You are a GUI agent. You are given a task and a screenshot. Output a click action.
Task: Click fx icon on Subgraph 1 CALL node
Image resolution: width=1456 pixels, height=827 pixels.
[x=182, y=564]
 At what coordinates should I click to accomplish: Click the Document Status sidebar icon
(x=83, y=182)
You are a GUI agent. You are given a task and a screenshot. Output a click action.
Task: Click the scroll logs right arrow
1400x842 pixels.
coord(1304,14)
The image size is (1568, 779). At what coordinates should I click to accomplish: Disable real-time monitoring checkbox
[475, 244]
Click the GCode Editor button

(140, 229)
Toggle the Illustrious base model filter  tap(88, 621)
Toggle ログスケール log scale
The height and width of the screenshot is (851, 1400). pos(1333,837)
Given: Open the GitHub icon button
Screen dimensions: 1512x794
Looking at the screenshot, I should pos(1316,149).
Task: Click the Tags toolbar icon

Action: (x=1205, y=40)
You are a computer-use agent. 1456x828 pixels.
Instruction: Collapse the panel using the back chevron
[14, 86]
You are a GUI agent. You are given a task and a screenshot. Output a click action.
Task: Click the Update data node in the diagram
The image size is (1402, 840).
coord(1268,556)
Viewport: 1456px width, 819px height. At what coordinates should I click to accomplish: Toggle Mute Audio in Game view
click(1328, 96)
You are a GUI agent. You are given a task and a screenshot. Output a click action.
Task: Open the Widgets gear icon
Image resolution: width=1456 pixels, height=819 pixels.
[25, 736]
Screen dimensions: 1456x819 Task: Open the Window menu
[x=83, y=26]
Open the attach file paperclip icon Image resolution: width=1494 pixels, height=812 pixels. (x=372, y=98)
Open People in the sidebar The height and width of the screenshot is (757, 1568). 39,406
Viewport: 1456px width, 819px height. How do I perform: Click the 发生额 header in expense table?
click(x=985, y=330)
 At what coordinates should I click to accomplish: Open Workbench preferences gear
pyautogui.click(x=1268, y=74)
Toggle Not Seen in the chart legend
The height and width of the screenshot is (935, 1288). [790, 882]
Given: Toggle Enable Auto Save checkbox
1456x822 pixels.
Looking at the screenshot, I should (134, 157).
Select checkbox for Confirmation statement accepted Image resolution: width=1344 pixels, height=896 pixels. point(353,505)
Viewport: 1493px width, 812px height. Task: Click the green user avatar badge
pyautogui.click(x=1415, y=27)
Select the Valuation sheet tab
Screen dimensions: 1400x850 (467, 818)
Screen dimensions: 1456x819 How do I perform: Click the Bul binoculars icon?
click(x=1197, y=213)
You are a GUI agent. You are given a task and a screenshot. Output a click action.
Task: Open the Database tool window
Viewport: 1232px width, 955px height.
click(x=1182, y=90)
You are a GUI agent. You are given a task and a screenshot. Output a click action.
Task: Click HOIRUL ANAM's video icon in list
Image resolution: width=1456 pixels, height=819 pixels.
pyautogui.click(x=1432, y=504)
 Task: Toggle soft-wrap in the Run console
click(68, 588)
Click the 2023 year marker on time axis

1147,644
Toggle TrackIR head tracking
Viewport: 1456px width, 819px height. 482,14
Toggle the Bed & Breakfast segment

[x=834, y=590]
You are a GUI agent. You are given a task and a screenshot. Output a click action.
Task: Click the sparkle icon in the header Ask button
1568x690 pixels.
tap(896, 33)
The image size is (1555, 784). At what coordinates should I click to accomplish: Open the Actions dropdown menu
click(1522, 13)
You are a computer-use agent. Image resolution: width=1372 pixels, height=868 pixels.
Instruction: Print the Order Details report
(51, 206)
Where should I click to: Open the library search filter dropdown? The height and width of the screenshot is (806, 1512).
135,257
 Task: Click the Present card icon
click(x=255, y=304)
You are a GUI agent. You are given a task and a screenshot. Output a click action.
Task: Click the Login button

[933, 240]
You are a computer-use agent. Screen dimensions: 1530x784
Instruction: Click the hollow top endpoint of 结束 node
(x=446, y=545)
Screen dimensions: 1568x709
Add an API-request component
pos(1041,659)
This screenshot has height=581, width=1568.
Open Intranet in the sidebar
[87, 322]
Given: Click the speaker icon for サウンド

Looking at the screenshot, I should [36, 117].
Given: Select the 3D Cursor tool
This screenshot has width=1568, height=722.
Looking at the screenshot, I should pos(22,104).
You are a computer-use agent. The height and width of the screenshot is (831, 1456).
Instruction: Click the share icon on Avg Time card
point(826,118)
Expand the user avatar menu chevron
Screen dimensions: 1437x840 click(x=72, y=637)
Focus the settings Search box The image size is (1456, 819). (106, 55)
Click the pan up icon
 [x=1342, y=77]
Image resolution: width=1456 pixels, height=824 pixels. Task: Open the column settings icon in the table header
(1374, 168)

....................

→ Activity
Please transcribe all of the records, keeping every line exactly as it is.

→ Answer to this problem
You are a GUI agent. You are given a task and a screenshot. Output a click action.
Task: Click fx icon on Subgraph 1 CALL node
Image resolution: width=1456 pixels, height=827 pixels.
[x=182, y=564]
 At what coordinates should I click to accomplish: Click the Document Status sidebar icon
(x=83, y=182)
You are a GUI agent. You are given a task and a screenshot. Output a click action.
Task: Click the scroll logs right arrow
1400x842 pixels.
coord(1304,14)
The image size is (1568, 779). At what coordinates should I click to accomplish: Disable real-time monitoring checkbox
[475, 244]
Click the GCode Editor button

(140, 229)
Toggle the Illustrious base model filter  tap(88, 621)
Toggle ログスケール log scale
The height and width of the screenshot is (851, 1400). pos(1333,837)
Given: Open the GitHub icon button
Screen dimensions: 1512x794
Looking at the screenshot, I should pos(1316,149).
Task: Click the Tags toolbar icon

Action: (x=1205, y=40)
You are a computer-use agent. 1456x828 pixels.
Instruction: Collapse the panel using the back chevron
[14, 86]
You are a GUI agent. You are given a task and a screenshot. Output a click action.
Task: Click the Update data node in the diagram
The image size is (1402, 840).
coord(1268,556)
Viewport: 1456px width, 819px height. At what coordinates should I click to accomplish: Toggle Mute Audio in Game view
click(1328, 96)
You are a GUI agent. You are given a task and a screenshot. Output a click action.
Task: Open the Widgets gear icon
Image resolution: width=1456 pixels, height=819 pixels.
[25, 736]
Screen dimensions: 1456x819 Task: Open the Window menu
[x=83, y=26]
Open the attach file paperclip icon Image resolution: width=1494 pixels, height=812 pixels. (x=372, y=98)
Open People in the sidebar The height and width of the screenshot is (757, 1568). 39,406
Viewport: 1456px width, 819px height. How do I perform: Click the 发生额 header in expense table?
click(x=985, y=330)
 At what coordinates should I click to accomplish: Open Workbench preferences gear
pyautogui.click(x=1268, y=74)
Toggle Not Seen in the chart legend
The height and width of the screenshot is (935, 1288). [790, 882]
Given: Toggle Enable Auto Save checkbox
1456x822 pixels.
Looking at the screenshot, I should (134, 157).
Select checkbox for Confirmation statement accepted Image resolution: width=1344 pixels, height=896 pixels. point(353,505)
Viewport: 1493px width, 812px height. Task: Click the green user avatar badge
pyautogui.click(x=1415, y=27)
Select the Valuation sheet tab
Screen dimensions: 1400x850 (467, 818)
Screen dimensions: 1456x819 How do I perform: Click the Bul binoculars icon?
click(x=1197, y=213)
You are a GUI agent. You are given a task and a screenshot. Output a click action.
Task: Open the Database tool window
Viewport: 1232px width, 955px height.
click(x=1182, y=90)
You are a GUI agent. You are given a task and a screenshot. Output a click action.
Task: Click HOIRUL ANAM's video icon in list
Image resolution: width=1456 pixels, height=819 pixels.
pyautogui.click(x=1432, y=504)
 Task: Toggle soft-wrap in the Run console
click(68, 588)
Click the 2023 year marker on time axis

1147,644
Toggle TrackIR head tracking
Viewport: 1456px width, 819px height. 482,14
Toggle the Bed & Breakfast segment

[x=834, y=590]
You are a GUI agent. You are given a task and a screenshot. Output a click action.
Task: Click the sparkle icon in the header Ask button
1568x690 pixels.
tap(896, 33)
The image size is (1555, 784). At what coordinates should I click to accomplish: Open the Actions dropdown menu
click(1522, 13)
You are a computer-use agent. Image resolution: width=1372 pixels, height=868 pixels.
Instruction: Print the Order Details report
(51, 206)
Where should I click to: Open the library search filter dropdown? The height and width of the screenshot is (806, 1512).
135,257
 Task: Click the Present card icon
click(x=255, y=304)
You are a GUI agent. You are given a task and a screenshot. Output a click action.
Task: Click the Login button

[933, 240]
You are a computer-use agent. Screen dimensions: 1530x784
Instruction: Click the hollow top endpoint of 结束 node
(x=446, y=545)
Screen dimensions: 1568x709
Add an API-request component
pos(1041,659)
This screenshot has height=581, width=1568.
Open Intranet in the sidebar
[87, 322]
Given: Click the speaker icon for サウンド

Looking at the screenshot, I should [36, 117].
Given: Select the 3D Cursor tool
This screenshot has width=1568, height=722.
Looking at the screenshot, I should pos(22,104).
You are a computer-use agent. The height and width of the screenshot is (831, 1456).
Instruction: Click the share icon on Avg Time card
point(826,118)
Expand the user avatar menu chevron
Screen dimensions: 1437x840 click(x=72, y=637)
Focus the settings Search box The image size is (1456, 819). (106, 55)
Click the pan up icon
 [x=1342, y=77]
Image resolution: width=1456 pixels, height=824 pixels. Task: Open the column settings icon in the table header
(1374, 168)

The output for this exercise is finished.